Deux mois après son adoption au Parlement, la loi Duplomb continue de faire couler beaucoup d’encre. Entre contestation citoyenne, censure partielle du Conseil constitutionnel et promulgation express par Emmanuel Macron, le bras de fer autour de ce texte est loin d’être terminé.
Une pétition record contre la loi Duplomb
Lancée sur la plateforme des pétitions de l’Assemblée nationale le 10 juillet, la pétition intitulée « Non à la loi Duplomb – Pour la santé, la sécurité, l’intelligence collective » a déjà récolté plus de deux millions de signatures.
Un chiffre inédit, qui dépasse largement les précédentes initiatives citoyennes. Ce succès s’explique par la forte opposition au texte, accusé de mettre en danger la santé publique, la santé humaine et l’environnement.
Beaucoup y voient une victoire symbolique : jamais une pétition en ligne n’avait rassemblé autant de monde contre une proposition de loi en France.
📌 Petit rappel :
La loi Duplomb, c’est quoi ?
Adoptée en juillet 2025, la loi Duplomb est un texte agricole porté par le sénateur Laurent Duplomb. Elle prévoyait notamment de réintroduire un pesticide interdit en France, l’acétamipride (de la famille des néonicotinoïdes). Officiellement, l’objectif était d’aider certaines filières agricoles comme la betterave ou les noisettes à lutter contre des ravageurs.
Mais ce retour a provoqué une forte contestation citoyenne et scientifique, car ce pesticide est jugé dangereux pour la santé humaine et la biodiversité.
Que peut changer la pétition ?
Sur le plan juridique, une pétition n’a pas la force d’un référendum. Elle ne peut pas « abroger » une loi. Même avec des millions de signatures, elle ne déclenche pas automatiquement un vote ou un référendum.
En revanche, depuis la réforme de 2019, une pétition qui franchit le seuil des 500 000 signataires peut être examinée par la Conférence des présidents de l’Assemblée nationale. Celle-ci peut alors décider d’organiser un débat en séance publique.
En clair : la pétition ouvre une porte, mais c’est aux députés de choisir de la franchir ou de la classer sans suite.
Ce qu’a censuré le Conseil constitutionnel
Le 7 août, le Conseil constitutionnel a rendu sa décision.

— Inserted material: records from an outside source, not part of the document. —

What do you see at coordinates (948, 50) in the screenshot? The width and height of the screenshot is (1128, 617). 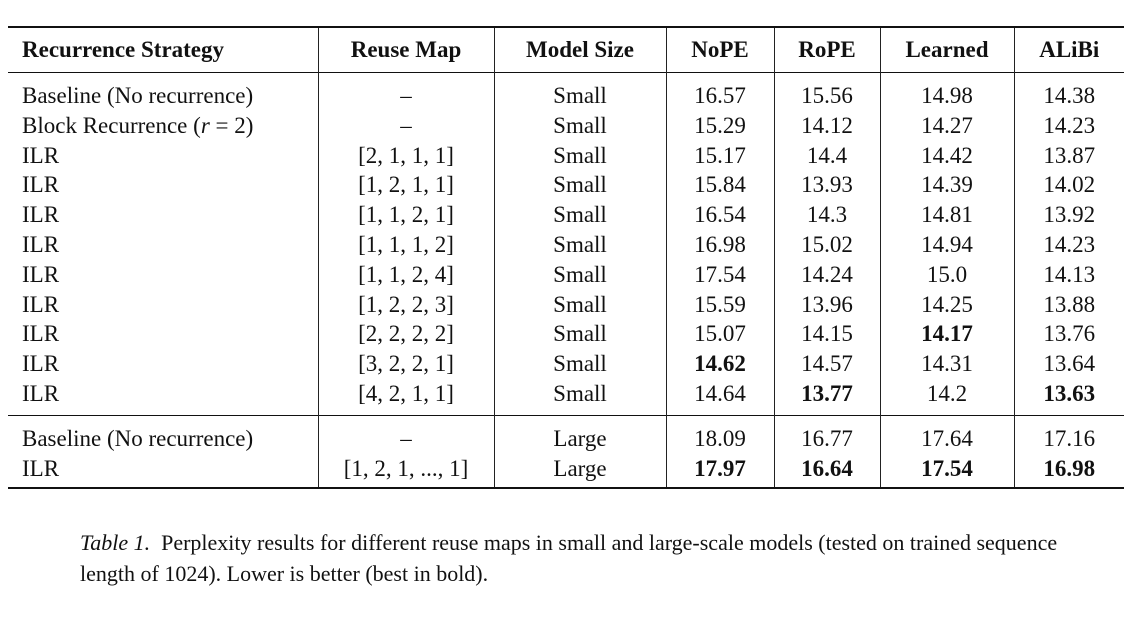 I see `header-learned: Learned` at bounding box center [948, 50].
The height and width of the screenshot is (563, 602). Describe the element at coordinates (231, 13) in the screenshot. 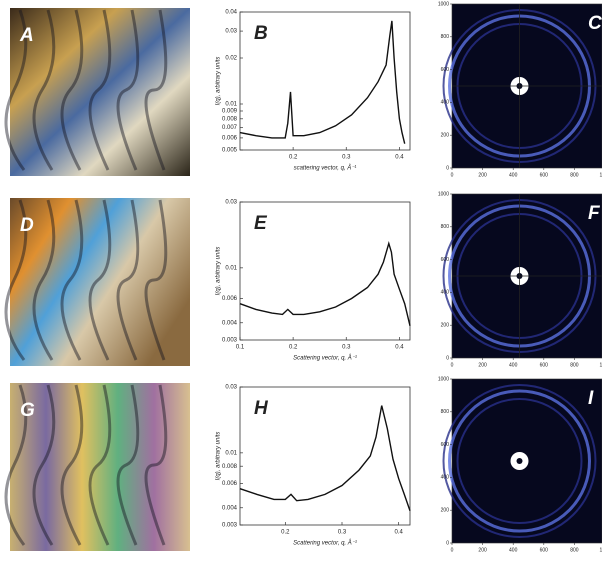

I see `y-tick-label: 0.04` at that location.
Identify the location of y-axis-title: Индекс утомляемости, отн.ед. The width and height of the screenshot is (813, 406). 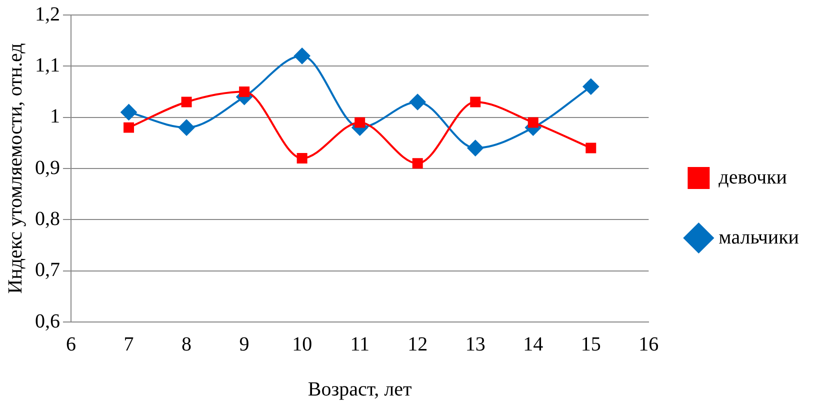
(15, 168).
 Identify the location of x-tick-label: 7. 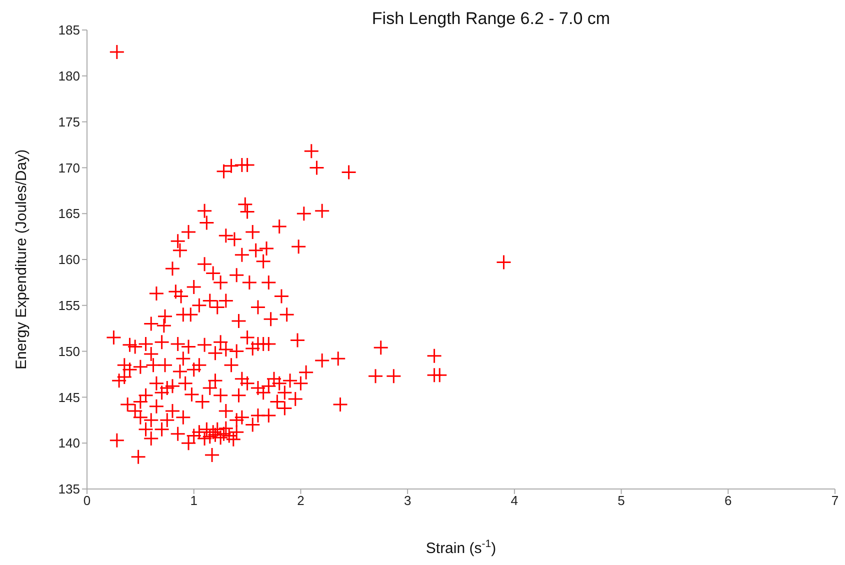
(835, 500).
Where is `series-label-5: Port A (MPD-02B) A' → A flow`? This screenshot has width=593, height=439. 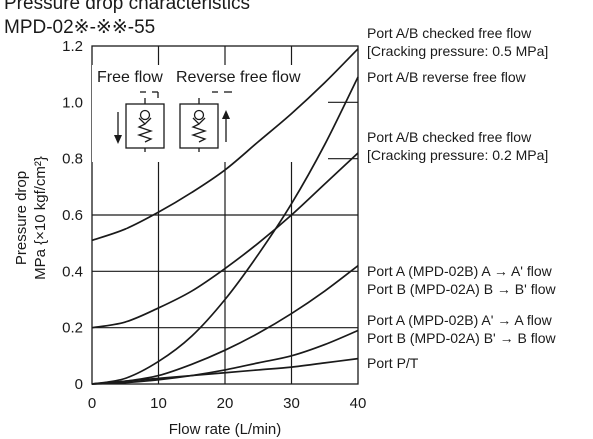 series-label-5: Port A (MPD-02B) A' → A flow is located at coordinates (460, 320).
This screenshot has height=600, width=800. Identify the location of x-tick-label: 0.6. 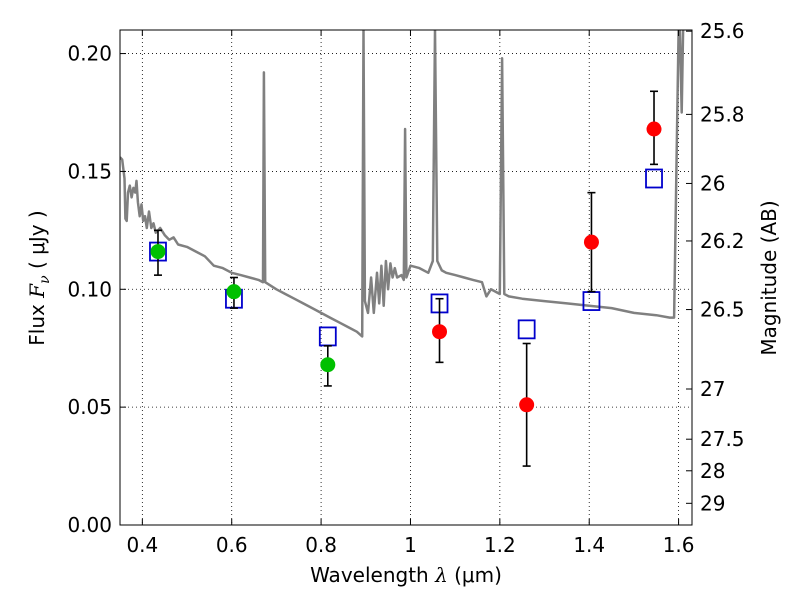
(232, 545).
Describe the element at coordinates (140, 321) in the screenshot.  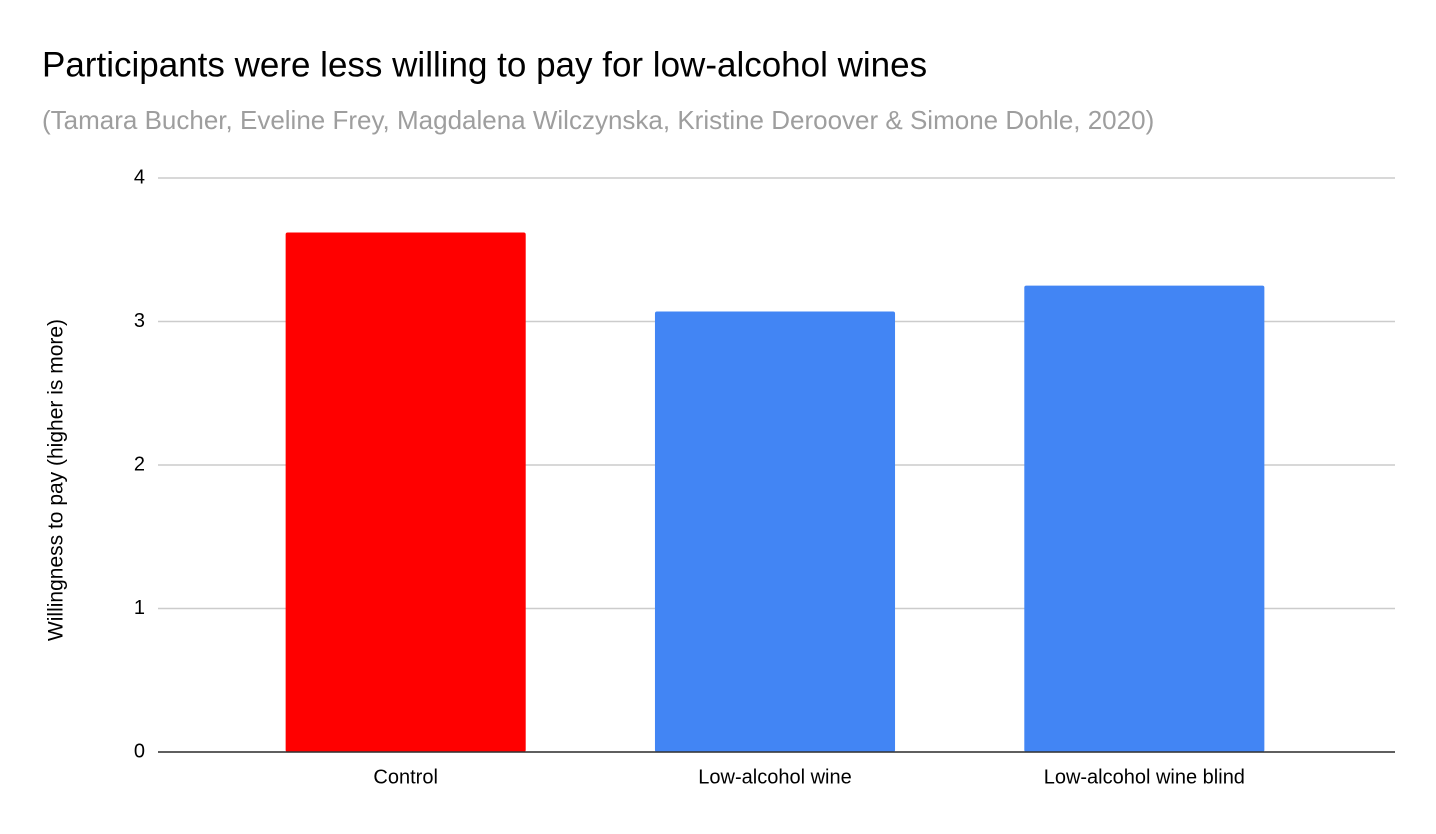
I see `y-tick-label: 3` at that location.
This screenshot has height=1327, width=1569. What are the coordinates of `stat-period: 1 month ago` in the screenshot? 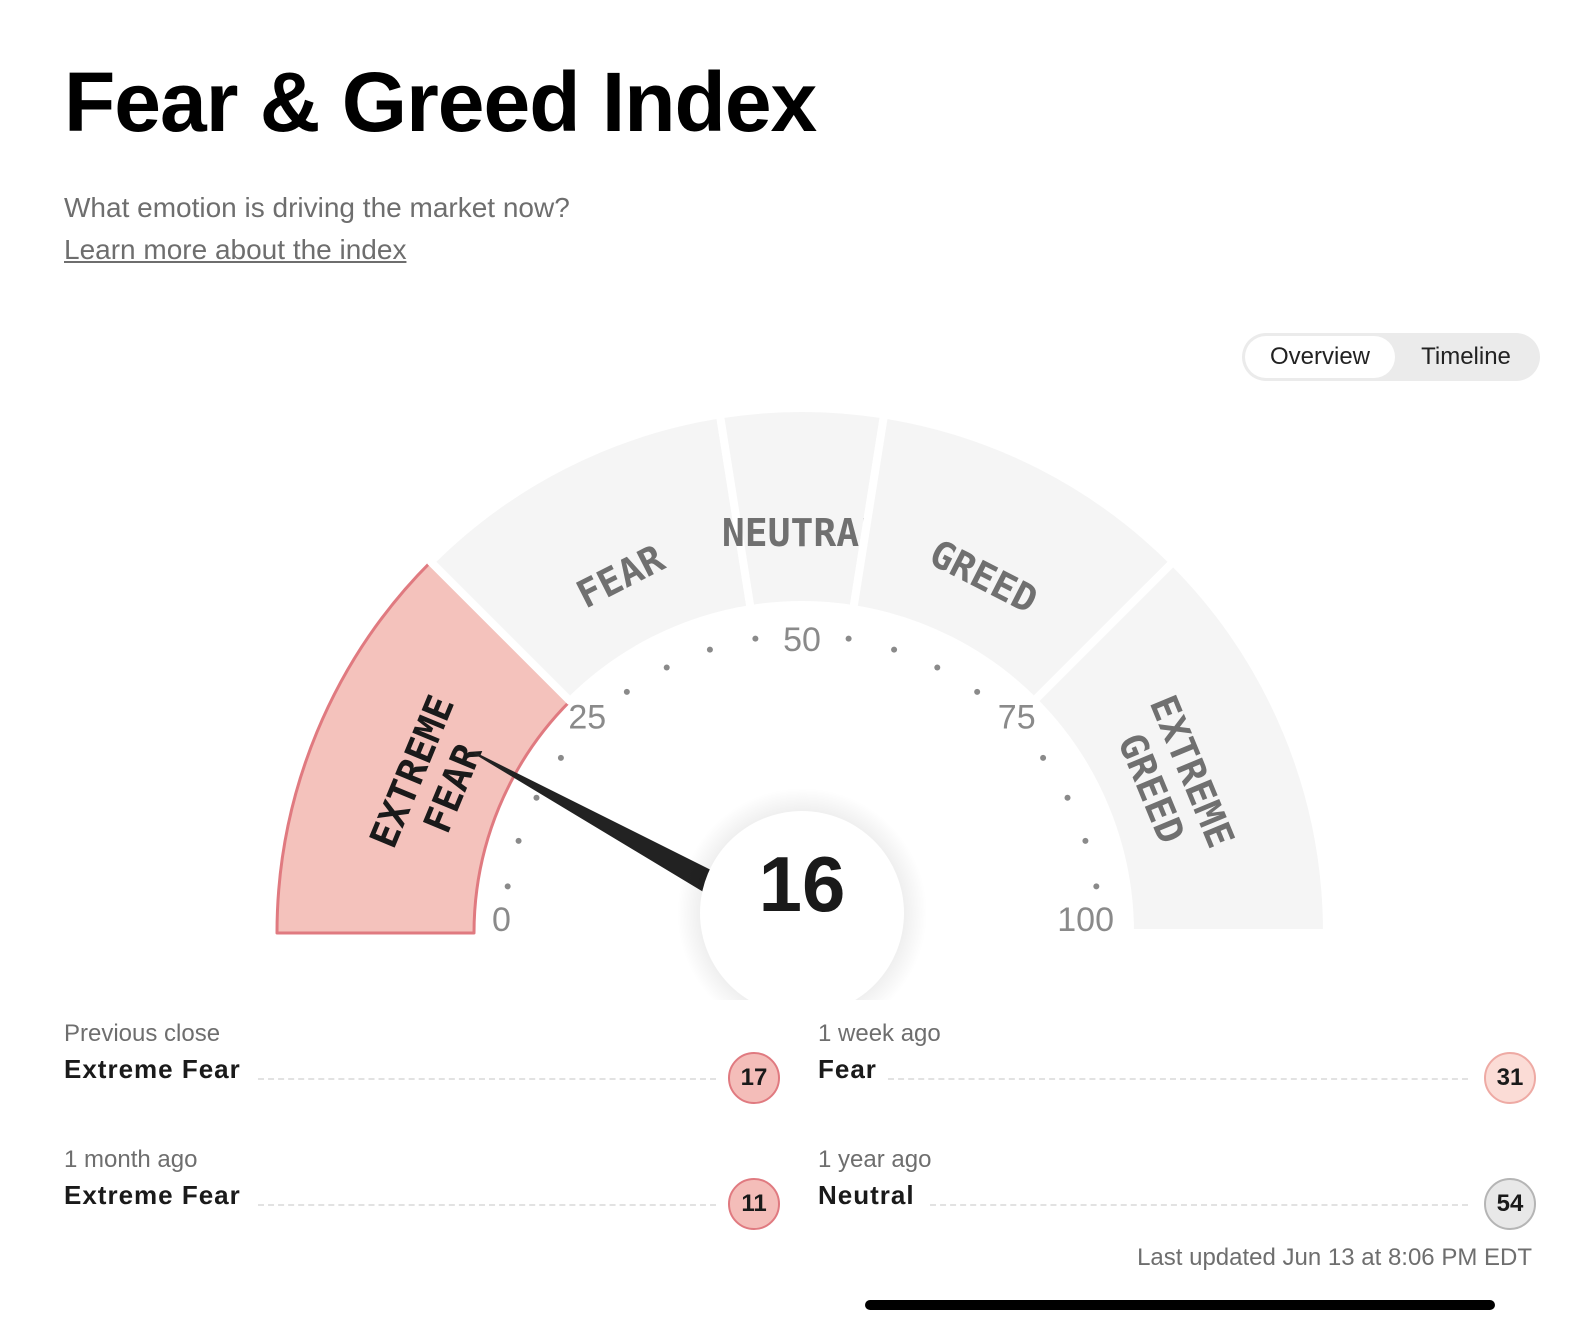 It's located at (131, 1160).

Les juges ont censuré la disposition la plus controversée : la réintroduction de l’acétamipride, un pesticide interdit en France depuis 2018, accusé de menacer la biodiversité et la santé publique.
Mais d’autres mesures ont été validées :
- les simplifications administratives pour les gros élevages,
- l’agrandissement des bâtiments agricoles,
- la construction de retenues d’eau, sous conditions précises.
Macron promulgue la loi malgré tout
Malgré cette censure partielle, Emmanuel Macron a promulgué la loi Duplomb le 12 août.
La FNSEA (Fédération nationale des syndicats d'exploitants agricoles) a dénoncé une décision « injuste » pour les agriculteurs, tandis que les écologistes demandent l’abrogation.
Une mobilisation qui continue
Pour Éléonore Pattery, l’étudiante à l’origine de la pétition citoyenne, la censure partielle est déjà « une victoire ». Elle rappelle que la voix des Français doit être prise en compte : « La voix du peuple compte. Elle est légitime ».
Du côté des agriculteurs, les réactions divergent. La FNSEA juge « inacceptable » la décision du Conseil, redoutant une concurrence déloyale avec d’autres pays européens. Les écologistes, eux, annoncent vouloir déposer une nouvelle proposition de loi demandant l’abrogation du texte.
Et maintenant ?
Aujourd’hui, la situation reste ouverte. Plusieurs scénarios sont possibles :
- Un débat en séance publique si la Conférence des présidents le décide à la rentrée parlementaire.
- Une réévaluation européenne de l’acétamipride, demandée par le ministre de la Santé pour vérifier ses effets sur la santé humaine.
- Une nouvelle proposition de loi déposée par les opposants, demandant son abrogation.
- Un référendum présidentiel, hypothèse rare mais constitutionnellement possible, si la pression citoyenne s’accentue.
Une leçon démocratique pour la France
Même si la pétition ne peut pas bloquer la loi Duplomb, elle a déjà changé quelque chose : elle a montré que la mobilisation citoyenne pouvait peser sur les institutions. Avec ses millions de signatures, elle illustre un besoin croissant de participation directe à la vie politique et une défiance vis-à-vis des méthodes parlementaires jugées trop opaques.
Comme en 2006 avec le CPE, la loi pourrait être promulguée mais reste inappliquée si la contestation se renforce. Une chose est sûre : l’affaire Duplomb n’a pas encore écrit son dernier acte.